Casualty of EU Sanctions: Low-cost Russia Airline to Suspend Services; Russia Counters, to Ban European Carriers from Airspace

By @ibtimesau on
Russia's President Vladimir Putin chairs a meeting
Russia's President Vladimir Putin chairs a meeting at the Novo-Ogaryovo state residence outside Moscow July 17, 2014. REUTERS

Dobrolyot Airline, the low-cost subsidiary of Russian flag carrier Aeroflot, has become the first casualty of the sanctions the European Union slapped against President Vladimir Putin and his country.

In response, Russia is now mulling to ban European carriers from accessing its airspace.

The new discount airline Dobrolyot, which had its maiden voyage only in June, announced over the weekend it is suspending all flights due to the EU sanctions. The stoppage took effect on Aug 4.

"Following cancellation of a lease agreement for Boeing 737-800 planes because of sanctions introduced by the EU against Dobrolyot, we are forced to temporarily halt flights on all routes as of Aug. 4," Reuters quoted the company as saying on its website.

But the sanctions against Dobrolyot may also put a strain on U.S. aviation giant Boeing which supplied its new twin-engine 737-800 jets. An unidentified number of new 737 passenger jets were reportedly expected for delivery later this year. 

The airline stressed the conditions of unprecedented pressure exerted on Dobrolyot from European contractors ultimately forced it to suspend flights and ticket sales.

Dobrolyot got included in the expanded list of sanctions the EU slapped against Russia, which involved 95 people and 23 organisations. These were subject to travel bans and asset freezes.

Dobrolyot said affected passengers would receive a refund. It will also assist passengers should they opt to rebook with other airlines.

"Flights on other routes are temporarily cancelled. Passengers will get a full refund of the ticket price," it added.

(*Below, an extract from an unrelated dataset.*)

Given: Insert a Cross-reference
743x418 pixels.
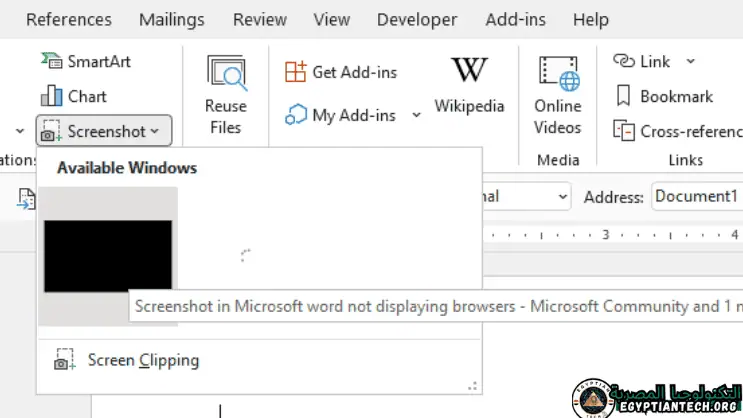Looking at the screenshot, I should click(x=624, y=131).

Partly owned by the state, Dobrolyot said it had been refused by European firms services such as flight information, repair and maintenance.

Apart from the aviation sector, the EU also targeted Russia's banking, defence and energy sectors in its expanded list of sanctions.

Dobrolyot had its maiden flight to Simferopol in June. It flies to seven other cities in Russia using Boeing 737 aircraft and had expansion plans for other destinations.

It got included on the sanctions list because of its direct flights from Moscow to Crimea, the Ukrainian region on the Black Sea that Russia invaded early in 2014.

Dobrolyot's shutdown will most definitely be addressed by Russia. Portal eturbonews, citing an unidentified source close to the Russian Ministry of Foreign Affairs, said any "unfriendly EU measures" will be "studied" and "will not go unanswered."